Y su abuela le asintió con la cabeza mientras sonreía con pasividad.

Desde que tiene uso de razón, siempre la han llamado inservible. Algunos padres no dejaban a sus hijos jugar con ella. ¿Por qué no tendrá Tarén?, siempre susurraban. Cuando salía al conuco con su abuela, los otros aldeanos la analizaban y retrocedían. ¡Aléjate, bicho raro!, le gritó una vez un niño. Y sin el Tarén, la escuela le iba a resultar un desafío. Sin embargo, tras las motivaciones de su abuela, tomó coraje y decidió presentarse.

Daliana Ytriagon era la típica niña obediente, tímida y poco advertida. Gracias a la pigmentación pálida de su piel, su hermana la asimilaba con una escolecita recién sacada de una mina; una blanca y hermosa niña más bonita que una flor. Poseía en conjunto con unos rebeldes rizos carmesí, ojos de un color rojo vivo, cejas igual de rojas y escasas, nariz delgada y fina, y un esférico rostro adornado con un enjambre de detalladas y finas pecas.

Por otro lado, la abuela Machi era un poco encogida y regordeta.
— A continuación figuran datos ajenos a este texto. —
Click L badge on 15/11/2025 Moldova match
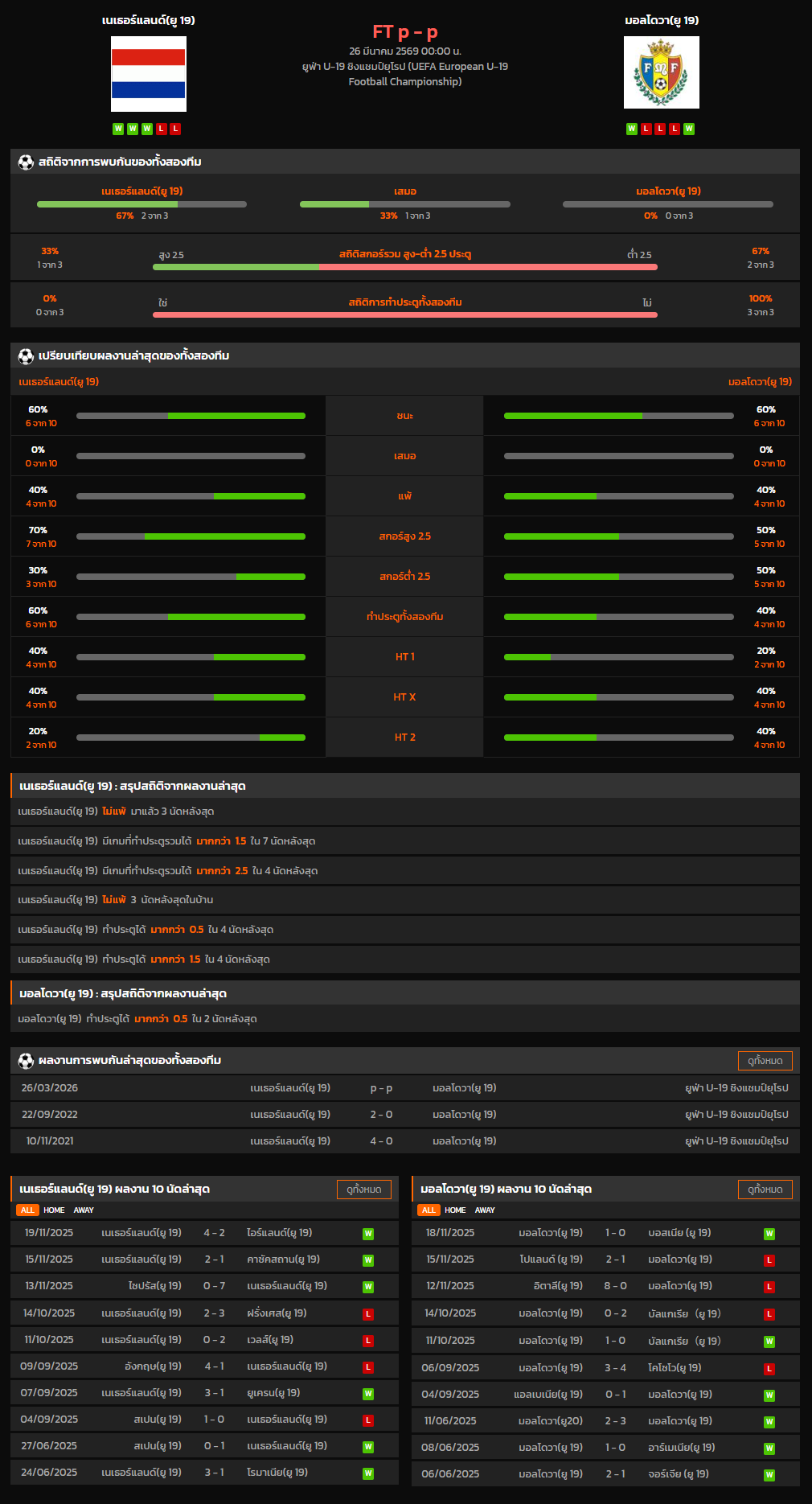812x1504 pixels. 769,1260
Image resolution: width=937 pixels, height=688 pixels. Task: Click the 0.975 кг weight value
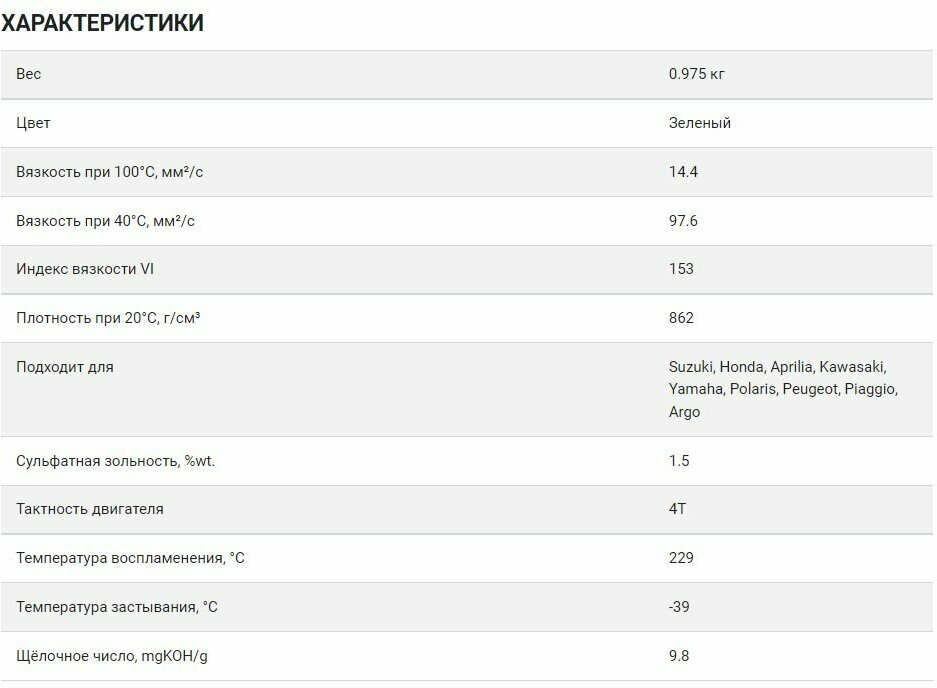[703, 74]
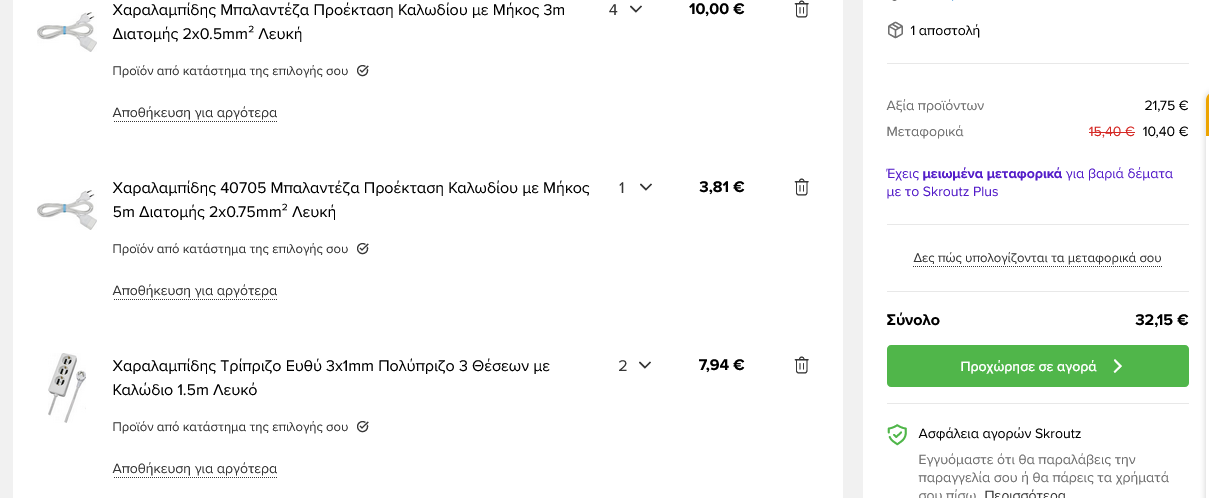Open the 3m white extension cord thumbnail
This screenshot has width=1209, height=498.
pyautogui.click(x=65, y=30)
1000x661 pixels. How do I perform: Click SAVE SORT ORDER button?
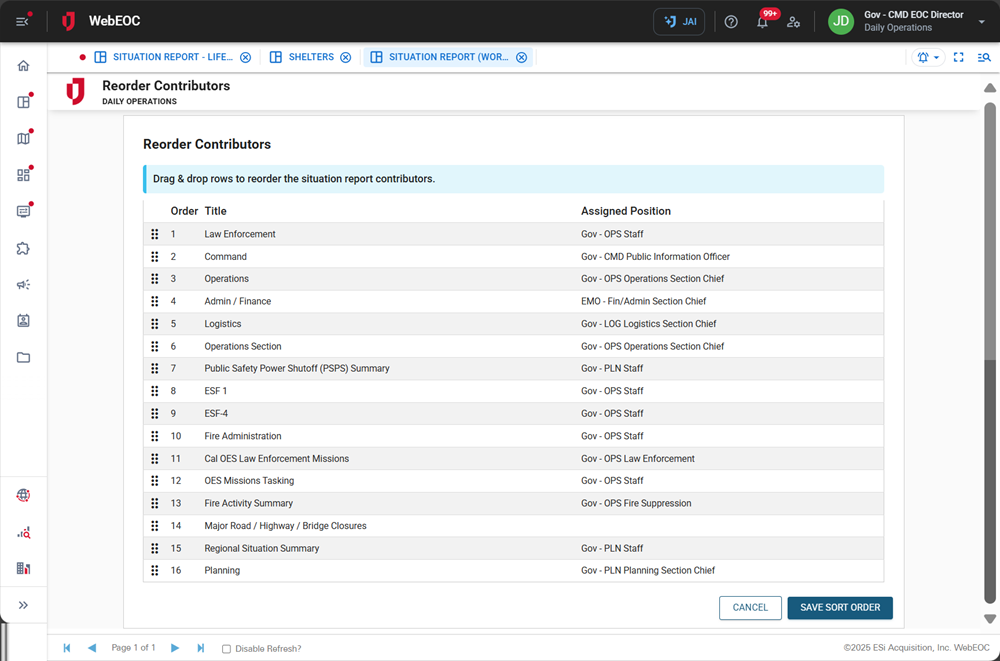click(x=840, y=607)
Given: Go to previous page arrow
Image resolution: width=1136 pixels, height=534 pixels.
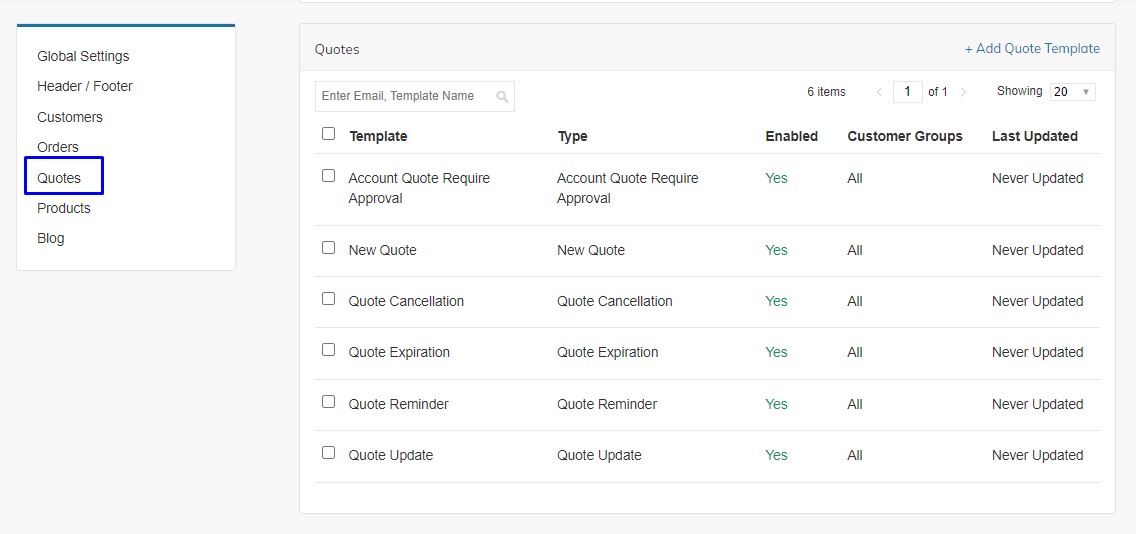Looking at the screenshot, I should (879, 92).
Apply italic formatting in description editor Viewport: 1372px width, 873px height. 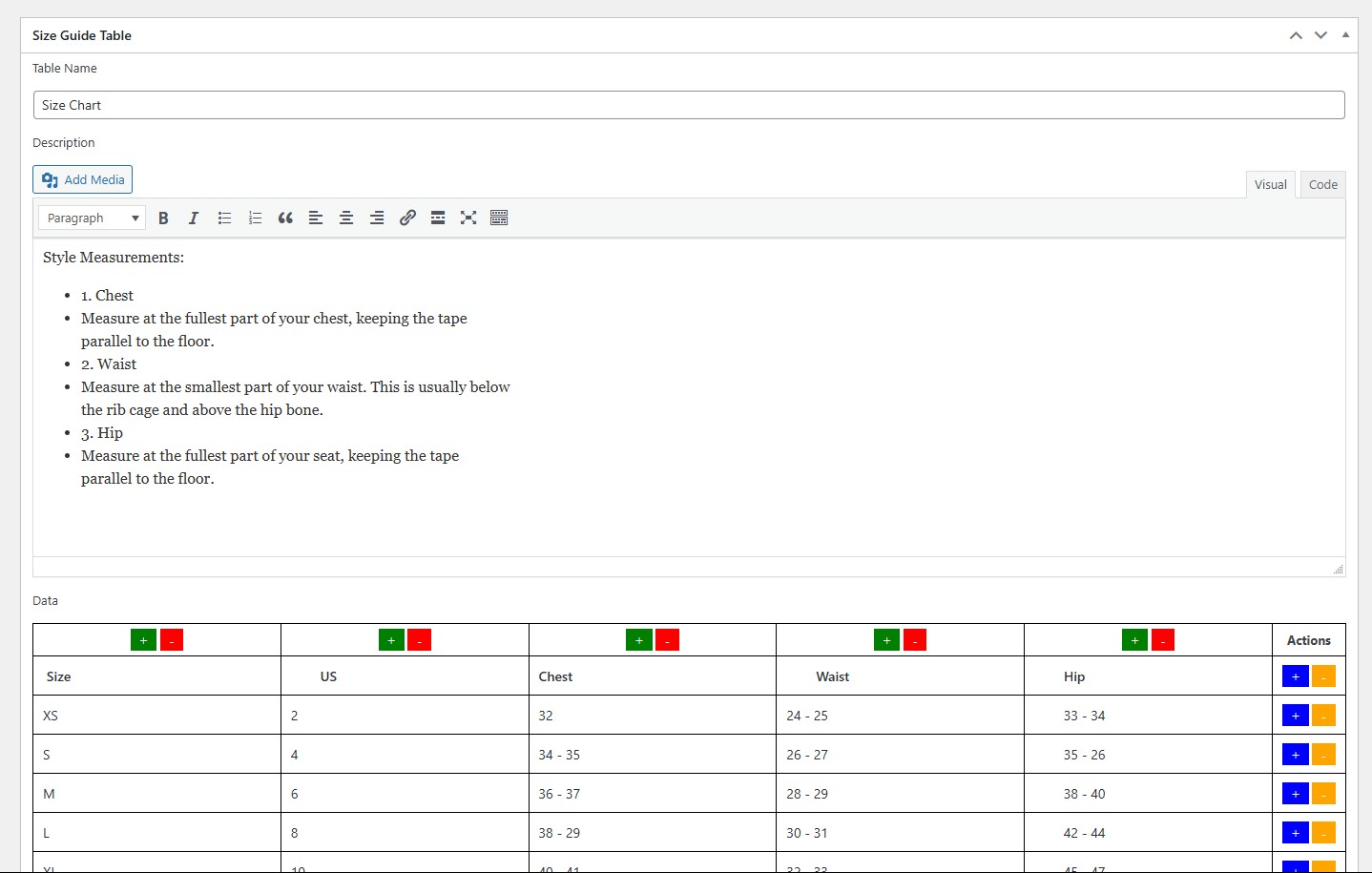coord(194,218)
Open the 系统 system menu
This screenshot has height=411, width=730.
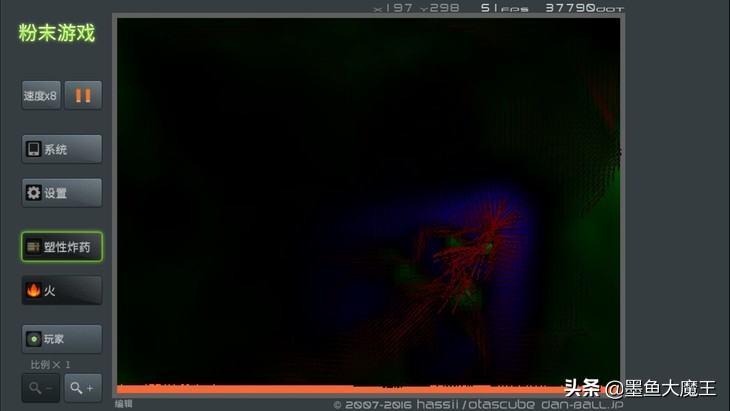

Llevaba una cabellera cortada hasta las orejas, mostrando un barrido de color castaño a gris. Su tono de piel era similar a la almendra y sus ojos a la miel. A pesar de estar afectada por los frutos de la vejez, era una anciana notable, resistente, sobrada en encanto y conservaba una sonrisa afable.

La niña, con su vestido nuevo y su pelo recogido, estaba lista para asistir a la academia. Se sentó a desayunar mientras su abuela acomodaba un poco el interior de la choza. Aquella choza era una de las diecinueve que conformaban una aldea a las afueras de la ciudad imperial de Mercatrya. Estaba construida con paredes de arcilla y entramados de madera. Se asentaba en una forma circular, y el techo, hecho con palmas, adoptaba una forma de cono. El mobiliario era un tanto escaso; consistía de una mesa y tres sillas hechas con bambú, un arca para almacenar la comida, baúles donde guardaban la ropa y sus hamacas, una estantería llena de libros y otra con muchas pócimas. Además, el refugio contaba con un patio trasero bastante amplio donde se unía un corral, una fosa, un fogón y una letrina. También se podía apreciar, a lo lejos, el Tepuy más abrupto de todos, una alta montaña con barrancos verticales y una cumbre plana cubierta por tupidas capas de nubes que, al momento de disipar, revelaba la precipitación de agua más elevada del mundo; famosamente conocida como Salto de la creación.

Antes de partir, la abuela se aseguró que su nieta estuviera lo más representable posible. Al intentar acoplarle un poco el cabello con la mano, la cola se rompió. Aquella melena alborotada volvió a caerse sobre los hombros de la niña. La abuela suspiró, pero no quedaba tiempo para volverla a peinar. Ambas salieron de la choza y avanzaron a través del patio hasta toparse con una mula sujeta a un amarradero. Entre el ruido de las gallinas y las guacamayas, la abuela colocó un arnés sobre el animal, apretó las riendas lo más suave que pudo y luego subieron a su lomo.